Cori Pflug-Tilton likes to be prepared for whatever may come, and she has to be, as principal of Snoqualmie Elementary School.

“It’s a very dynamic place,” she said one morning during the last week of school. Students and staff were eagerly anticipating Friday, and she was working on year-end staff reviews, but making time for any parent that knocked on her door.

“It’s not a problem when people show up to talk to you,” she said. “It’s an opportunity.”

Pflug-Tilton’s tendency to be ready for anything has served her well over the years. The elementary education degree that in 1982 she tacked onto her original German degree from Western Washington University—“I was taking some education classes, because I thought that might be wonderful to teach,” she said—led her to realize that she really wanted to finish and earn her education degree. As a teacher, she decided to earn her principal certificate, in case she wanted to some day become an administrator, and as a principal, she has used her own teaching and learning experience, particularly with languages, to help shape the curriculum offerings in the Snoqualmie Valley School District. Last year, she earned her superintendent’s certificate from Seattle University.

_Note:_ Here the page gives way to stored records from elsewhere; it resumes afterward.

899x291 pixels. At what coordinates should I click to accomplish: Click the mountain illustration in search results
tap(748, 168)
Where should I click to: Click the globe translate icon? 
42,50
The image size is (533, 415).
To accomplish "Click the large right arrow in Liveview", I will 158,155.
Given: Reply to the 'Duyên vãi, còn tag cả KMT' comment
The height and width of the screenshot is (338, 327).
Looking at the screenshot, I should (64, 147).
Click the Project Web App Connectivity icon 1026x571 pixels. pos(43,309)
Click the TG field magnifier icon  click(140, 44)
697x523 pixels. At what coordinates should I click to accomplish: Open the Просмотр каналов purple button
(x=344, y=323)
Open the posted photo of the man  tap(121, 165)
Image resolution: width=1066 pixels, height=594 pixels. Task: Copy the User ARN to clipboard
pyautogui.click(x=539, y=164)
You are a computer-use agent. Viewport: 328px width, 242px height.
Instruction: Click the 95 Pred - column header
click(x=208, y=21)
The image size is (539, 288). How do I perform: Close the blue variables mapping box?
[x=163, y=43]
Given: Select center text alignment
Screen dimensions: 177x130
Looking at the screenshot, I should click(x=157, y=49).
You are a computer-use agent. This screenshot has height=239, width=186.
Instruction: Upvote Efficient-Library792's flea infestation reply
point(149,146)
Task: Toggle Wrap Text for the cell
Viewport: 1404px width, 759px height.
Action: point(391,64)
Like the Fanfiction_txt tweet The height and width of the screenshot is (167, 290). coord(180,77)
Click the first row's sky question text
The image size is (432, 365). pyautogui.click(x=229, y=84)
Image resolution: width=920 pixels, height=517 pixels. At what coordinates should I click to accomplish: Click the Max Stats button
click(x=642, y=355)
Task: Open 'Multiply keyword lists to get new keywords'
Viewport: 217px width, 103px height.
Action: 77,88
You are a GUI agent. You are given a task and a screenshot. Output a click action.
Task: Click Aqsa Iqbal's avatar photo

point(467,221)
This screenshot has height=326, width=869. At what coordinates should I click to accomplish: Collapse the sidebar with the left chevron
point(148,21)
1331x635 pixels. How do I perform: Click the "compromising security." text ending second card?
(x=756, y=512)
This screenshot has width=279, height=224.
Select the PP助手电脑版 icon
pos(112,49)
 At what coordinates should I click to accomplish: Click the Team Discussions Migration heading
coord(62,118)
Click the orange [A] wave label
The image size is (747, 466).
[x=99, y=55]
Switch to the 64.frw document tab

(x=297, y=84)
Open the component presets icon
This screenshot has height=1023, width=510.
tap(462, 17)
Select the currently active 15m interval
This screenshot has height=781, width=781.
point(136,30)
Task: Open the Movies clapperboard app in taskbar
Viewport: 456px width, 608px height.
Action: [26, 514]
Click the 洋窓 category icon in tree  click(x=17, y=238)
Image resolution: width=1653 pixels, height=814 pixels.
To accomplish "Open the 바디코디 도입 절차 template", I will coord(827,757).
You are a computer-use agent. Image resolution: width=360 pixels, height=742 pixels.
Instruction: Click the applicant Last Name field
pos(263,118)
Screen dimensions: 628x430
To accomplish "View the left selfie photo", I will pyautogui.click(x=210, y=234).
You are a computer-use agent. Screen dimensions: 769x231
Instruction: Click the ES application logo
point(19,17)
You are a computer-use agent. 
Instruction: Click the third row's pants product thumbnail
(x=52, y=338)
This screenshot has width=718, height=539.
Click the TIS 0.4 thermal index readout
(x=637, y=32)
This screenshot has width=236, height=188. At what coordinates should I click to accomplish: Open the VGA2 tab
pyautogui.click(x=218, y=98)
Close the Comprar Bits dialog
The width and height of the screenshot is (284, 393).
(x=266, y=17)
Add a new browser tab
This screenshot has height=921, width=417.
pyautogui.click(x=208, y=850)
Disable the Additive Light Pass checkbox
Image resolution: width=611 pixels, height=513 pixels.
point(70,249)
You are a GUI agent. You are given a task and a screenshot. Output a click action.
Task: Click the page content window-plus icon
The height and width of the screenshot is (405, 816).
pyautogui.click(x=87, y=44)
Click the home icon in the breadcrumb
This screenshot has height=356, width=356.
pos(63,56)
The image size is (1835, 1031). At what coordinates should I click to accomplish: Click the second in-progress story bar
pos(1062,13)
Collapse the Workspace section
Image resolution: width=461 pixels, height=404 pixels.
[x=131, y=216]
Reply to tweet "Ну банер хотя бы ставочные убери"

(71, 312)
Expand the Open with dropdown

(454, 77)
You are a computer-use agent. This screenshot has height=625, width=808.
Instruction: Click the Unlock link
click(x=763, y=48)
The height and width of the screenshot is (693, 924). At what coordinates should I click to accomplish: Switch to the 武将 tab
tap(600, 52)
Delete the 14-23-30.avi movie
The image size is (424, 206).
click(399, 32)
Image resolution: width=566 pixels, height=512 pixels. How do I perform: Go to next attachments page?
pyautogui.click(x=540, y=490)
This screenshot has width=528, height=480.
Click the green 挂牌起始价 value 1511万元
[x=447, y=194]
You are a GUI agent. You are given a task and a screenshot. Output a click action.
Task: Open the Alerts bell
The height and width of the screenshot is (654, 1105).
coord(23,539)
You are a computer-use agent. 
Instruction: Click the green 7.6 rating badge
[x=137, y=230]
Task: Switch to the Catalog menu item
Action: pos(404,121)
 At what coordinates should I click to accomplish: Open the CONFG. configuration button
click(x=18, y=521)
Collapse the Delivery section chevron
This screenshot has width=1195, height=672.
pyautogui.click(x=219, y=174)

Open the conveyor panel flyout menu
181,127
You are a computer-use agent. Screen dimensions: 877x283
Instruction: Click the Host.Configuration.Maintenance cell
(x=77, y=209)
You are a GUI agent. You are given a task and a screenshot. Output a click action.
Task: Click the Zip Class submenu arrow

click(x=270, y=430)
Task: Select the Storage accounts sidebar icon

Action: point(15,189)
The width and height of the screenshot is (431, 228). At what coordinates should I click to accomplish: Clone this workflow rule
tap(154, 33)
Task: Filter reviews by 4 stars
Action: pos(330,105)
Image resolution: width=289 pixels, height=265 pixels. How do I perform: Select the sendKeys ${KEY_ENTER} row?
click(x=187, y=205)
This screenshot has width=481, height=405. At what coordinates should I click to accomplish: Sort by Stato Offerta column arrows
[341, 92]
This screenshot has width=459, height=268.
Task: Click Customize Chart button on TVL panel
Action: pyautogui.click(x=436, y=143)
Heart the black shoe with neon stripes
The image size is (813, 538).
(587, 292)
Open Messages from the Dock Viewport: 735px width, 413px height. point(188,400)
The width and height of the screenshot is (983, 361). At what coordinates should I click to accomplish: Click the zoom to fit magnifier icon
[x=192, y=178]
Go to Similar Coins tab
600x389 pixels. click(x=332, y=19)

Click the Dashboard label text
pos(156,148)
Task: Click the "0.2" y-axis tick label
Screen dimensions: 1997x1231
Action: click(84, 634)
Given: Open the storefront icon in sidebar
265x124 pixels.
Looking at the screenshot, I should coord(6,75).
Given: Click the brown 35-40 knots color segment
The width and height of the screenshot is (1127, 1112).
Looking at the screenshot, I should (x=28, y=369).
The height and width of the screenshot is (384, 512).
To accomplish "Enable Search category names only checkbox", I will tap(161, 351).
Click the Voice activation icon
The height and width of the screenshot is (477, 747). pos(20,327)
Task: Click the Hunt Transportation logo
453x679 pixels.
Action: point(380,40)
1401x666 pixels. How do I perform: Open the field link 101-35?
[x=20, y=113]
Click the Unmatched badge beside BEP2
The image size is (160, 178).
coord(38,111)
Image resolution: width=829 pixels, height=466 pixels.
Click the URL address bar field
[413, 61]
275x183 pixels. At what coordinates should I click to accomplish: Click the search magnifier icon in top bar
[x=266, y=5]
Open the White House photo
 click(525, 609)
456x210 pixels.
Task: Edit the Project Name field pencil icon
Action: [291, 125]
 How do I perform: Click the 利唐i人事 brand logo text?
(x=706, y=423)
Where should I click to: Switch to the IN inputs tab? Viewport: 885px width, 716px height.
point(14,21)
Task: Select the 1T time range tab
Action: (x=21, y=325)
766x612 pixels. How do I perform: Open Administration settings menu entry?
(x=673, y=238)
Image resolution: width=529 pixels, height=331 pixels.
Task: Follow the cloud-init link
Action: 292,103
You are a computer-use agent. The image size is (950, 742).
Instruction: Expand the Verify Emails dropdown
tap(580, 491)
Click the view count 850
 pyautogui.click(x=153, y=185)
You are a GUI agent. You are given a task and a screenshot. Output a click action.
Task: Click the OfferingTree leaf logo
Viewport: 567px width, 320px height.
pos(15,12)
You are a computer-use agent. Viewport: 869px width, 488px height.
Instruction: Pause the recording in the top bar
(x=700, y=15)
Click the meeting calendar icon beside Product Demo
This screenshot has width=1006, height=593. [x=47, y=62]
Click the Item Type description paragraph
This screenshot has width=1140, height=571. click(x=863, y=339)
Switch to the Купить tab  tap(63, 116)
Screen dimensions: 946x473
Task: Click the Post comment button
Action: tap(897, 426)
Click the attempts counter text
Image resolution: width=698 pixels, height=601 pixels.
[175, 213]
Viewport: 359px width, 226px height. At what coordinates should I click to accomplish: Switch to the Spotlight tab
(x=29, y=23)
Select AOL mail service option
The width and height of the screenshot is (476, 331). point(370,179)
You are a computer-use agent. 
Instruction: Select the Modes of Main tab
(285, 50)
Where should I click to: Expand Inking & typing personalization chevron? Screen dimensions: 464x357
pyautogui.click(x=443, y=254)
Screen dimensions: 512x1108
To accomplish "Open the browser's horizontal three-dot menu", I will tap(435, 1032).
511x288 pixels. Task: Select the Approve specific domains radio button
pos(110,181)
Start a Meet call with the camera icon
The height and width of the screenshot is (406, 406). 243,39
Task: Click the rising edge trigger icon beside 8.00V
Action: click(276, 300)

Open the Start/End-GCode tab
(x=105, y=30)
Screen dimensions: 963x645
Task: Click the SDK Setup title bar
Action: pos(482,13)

Luck and timing have also helped Pflug-Tilton on her career path. While student teaching at Sehome High School, the teacher she’d worked with went on maternity leave, and askedPflug-Tilton replace her.

“So I sort of fell into this great opportunity of teaching all advanced high school-level courses, and really enjoyed that,” she said.

After marrying fellow German teacher Thomas Tilton of Mount Si High School, she moved to the district and couldn’t find a job teaching German, but taught it anyway.

At first, it was just an evening community class, for a few teachers and other community members who would soon be traveling with the high school German club and wanted to know some basics of the language. Later, after she was hired as a sixth grade teacher at Snoqualmie Elementary, “I got to pilot a program and teach the kids German, within my day.”

The “total physical response” method she used to teach sixth graders German focused on objects and actions first, grammar later.

“Foreign language teaching is just like learning your first language, where we learn through commands, we learn from objects, from seeing things,” she explained. “Then later, we learn to produce the sound. First we understand, then we produce, then we read, and then we write.

When Pflug-Tilton was ready to explore more leadership opportunities, she applied for an assistant principal position at Opstad Elementary, where she served for two years as assistant principal, and another two as interim principal. She enjoyed the work, but wanted to spend more time with her 3 year-old son, Paul, so she began looking for a part-time position. She found a job-share with Kirk Dunckel, then doing his principal internship at Chief Kanim Middle School and stayed for two years, before going on “special assignment.”

For the next three years, Pflug-Tilton worked part time, with staff members in every school building, to develop a curriculum framework that schools could use to meet state learning requirements.

“I learned a lot about curriculum and instruction,” she said. “It strengthened my abilities when I came back… I felt a lot more confident about what we would do in our building.”

She chose administration over teaching when she went back to work as principal of Snoqualmie Elementary in 2002, because she said she realized that “the principalship had kind of the best of all worlds, because you’re with the kids, but you’re also working with adults.”

Pflug-Tilton is comfortable in her principal’s chair, and knows that she belongs there.

“I’ve realized what really drives me are relationships, with kids, with adults, and this is the perfect setting in terms of making some impact, influencing, but also learning,” she said. “You learn every day from kids.”